Data provided =>
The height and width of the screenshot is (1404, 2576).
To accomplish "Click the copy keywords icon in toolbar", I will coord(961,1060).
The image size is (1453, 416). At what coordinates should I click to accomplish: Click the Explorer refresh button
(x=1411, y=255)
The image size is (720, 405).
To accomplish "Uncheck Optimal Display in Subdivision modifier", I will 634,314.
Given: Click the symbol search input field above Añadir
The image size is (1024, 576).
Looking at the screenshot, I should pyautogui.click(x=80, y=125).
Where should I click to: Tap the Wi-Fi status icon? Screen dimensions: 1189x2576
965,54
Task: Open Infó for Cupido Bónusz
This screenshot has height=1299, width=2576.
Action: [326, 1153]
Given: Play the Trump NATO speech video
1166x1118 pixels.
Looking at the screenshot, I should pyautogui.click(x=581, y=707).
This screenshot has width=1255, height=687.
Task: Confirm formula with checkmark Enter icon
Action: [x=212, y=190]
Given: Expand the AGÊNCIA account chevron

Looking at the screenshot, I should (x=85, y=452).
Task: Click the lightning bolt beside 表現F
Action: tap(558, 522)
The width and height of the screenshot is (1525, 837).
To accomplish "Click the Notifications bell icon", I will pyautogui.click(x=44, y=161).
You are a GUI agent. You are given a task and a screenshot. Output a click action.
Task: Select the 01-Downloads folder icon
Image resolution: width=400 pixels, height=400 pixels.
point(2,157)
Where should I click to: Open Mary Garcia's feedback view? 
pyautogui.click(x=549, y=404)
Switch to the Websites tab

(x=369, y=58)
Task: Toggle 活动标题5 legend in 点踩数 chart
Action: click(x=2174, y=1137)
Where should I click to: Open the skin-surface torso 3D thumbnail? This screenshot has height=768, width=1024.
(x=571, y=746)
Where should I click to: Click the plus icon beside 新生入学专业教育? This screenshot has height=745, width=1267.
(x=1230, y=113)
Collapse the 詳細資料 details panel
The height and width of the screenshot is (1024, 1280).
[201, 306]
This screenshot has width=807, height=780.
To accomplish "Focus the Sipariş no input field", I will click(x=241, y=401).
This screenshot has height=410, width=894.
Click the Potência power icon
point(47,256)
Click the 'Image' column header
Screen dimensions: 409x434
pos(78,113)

What to do => Please copy the items word for word, from the line with "Where should I click to: Open the" up to and including the last line of the items.

Exercise answer =>
Where should I click to: Open the skin-surface torso 3D thumbnail? This screenshot has height=768, width=1024.
(x=571, y=746)
Where should I click to: Click the plus icon beside 新生入学专业教育? This screenshot has height=745, width=1267.
(x=1230, y=113)
Collapse the 詳細資料 details panel
The height and width of the screenshot is (1024, 1280).
[201, 306]
This screenshot has width=807, height=780.
To accomplish "Focus the Sipariş no input field", I will click(x=241, y=401).
This screenshot has height=410, width=894.
Click the Potência power icon
point(47,256)
Click the 'Image' column header
Screen dimensions: 409x434
pos(78,113)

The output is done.